Curatorial text
Piotr Kolanko “All my hairy thoughts”
In the early part of the last century, artists such as Henri Matisse and Pablo Picasso were fascinated by the phenomenon of the painterly trace and the attempts to capture what is ethnographically surreal through it. The myth of the “noble savage,” to which they succumbed, arose largely as a response to disillusionment with Enlightenment rationalism and the dystopian vision of unbridled technological development. Their hunger for what is anti-intellectual, irrational, and untamed was fed by non-European art objects, then called “primitive.” As curator Susan Vogel wrote, the bronzes looted from the Kingdom of Benin at the end of the 19th century were considered the “first work of art” originating from Africa. However, what primarily occupied avant-garde French artists was the production of their own artifacts, used in private rituals, within self-invented “cultures.” Equally fascinating to them as non-European art was prehistoric art, perhaps because, as Mieczysław Porębski wrote, “the same natural wavy line of the back-neck could turn into a bison, aurochs, mammoth, horse, crouching woman. In the same fragment of stone, bone, or horn, the mass of a crouching animal and the abundant shape of a Paleolithic Venus were contained.”

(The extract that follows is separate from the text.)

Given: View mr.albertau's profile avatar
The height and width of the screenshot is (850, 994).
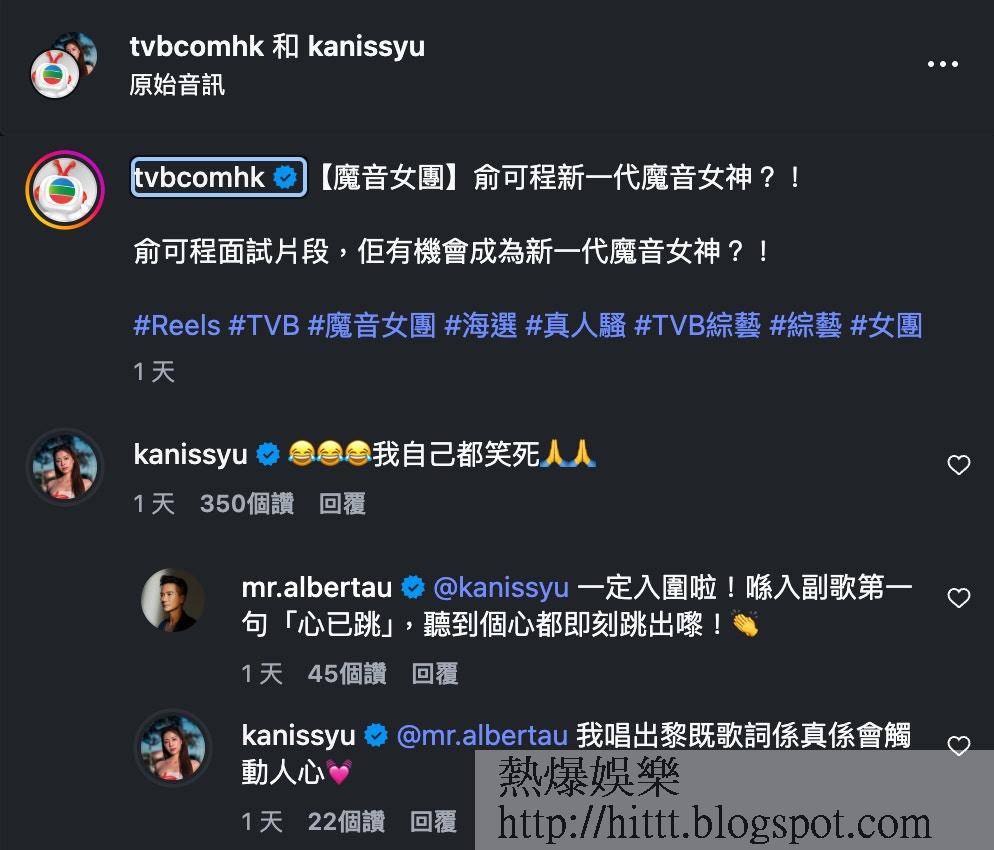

Piotr Kolanko explores the phenomenon of the painterly trace, seeing it as a kind of sign that does not have to be a symbol that can be read. Unlike creators in the early 20th century, Kolanko does not appropriate the heritage of distant non-European cultures. The field of his archaeological searches is different, a specific archive – an attempt to capture states of his own unconsciousness, to which the only possible insight is given by dream analysis, experiment, or introspection. Having biographically experienced the inevitability of death, the artist cultivates élan vital, collecting transgressive events and experiences.
One of the afterimages returning to him is a factory in Jasło inherited from his deceased father, located on the periphery of global capitalism. In connection with its genius loci, Kolanko explores the theme of his own entanglement in the mechanism of producing single-use goods – the plant he currently runs is engaged in designing and manufacturing trade fair stands, whose purpose assumes a quiet, inevitable, and rapid transformation – into trash. The artist captures post-factory wastelands, characterized by high mortality, which their inadequacy allowed to escape the fate of goods or which, according to the logic of late capitalism, have already completed their biographies. In the ecstasy of compulsive appropriation and filling of such canvases, like a modern shaman on post-factory ruins, he paints peculiar maps of his journeys to artificial paradises – not free from the hell of global capitalism.
Kolanko’s works pulsate with a restless line as a result of a process of surrendering to intuition and following the logic of a long-practiced process of unlearning. The artist is interested in the act of discovering shape in drawing, in being attentive to the line and being with it here and now – in the effort of recognizing what it strives for, how it is omnipresent and all-encompassing. As a creator, he draws inspiration not from cave painting, but from the reservoir of elementary forms of vernacular urban aesthetics – from graffiti. He is interested in the emerging type of unpredictable ornament, which appropriates and covers surfaces previously silent and commodified, marking them with the network of his private references. This all-encompassing painting often goes beyond the frame of the canvas, taking the form of an affective environment, manifested through spatial forms and acts of rebellious capture of existing elements of urban infrastructure. One could say that the artist, like a contemporary ethnographer – indeed, as Claude Lévi-Strauss said – tries to connect “the two extremes – the edge of the world and mine.” The medium of expression is not always the brush, more often it becomes spray paint, and the pretext for creating large-format realizations is provided by his continuously updated private archive, counting thousands of pages of sketchbooks.
In relation to shamanistic practices, death meant a certain significant transformation. Piotr Kolanko’s painting practice primarily transforms the “lumpen ephemera” he captures, the waste of capitalism – without his intervention, this materiality would probably no longer interest anyone. These objects, incorporated into artistic practice, become the personification of a certain self, and their phenomenon is associated with the exploration of memory and a landscape marked by antagonism.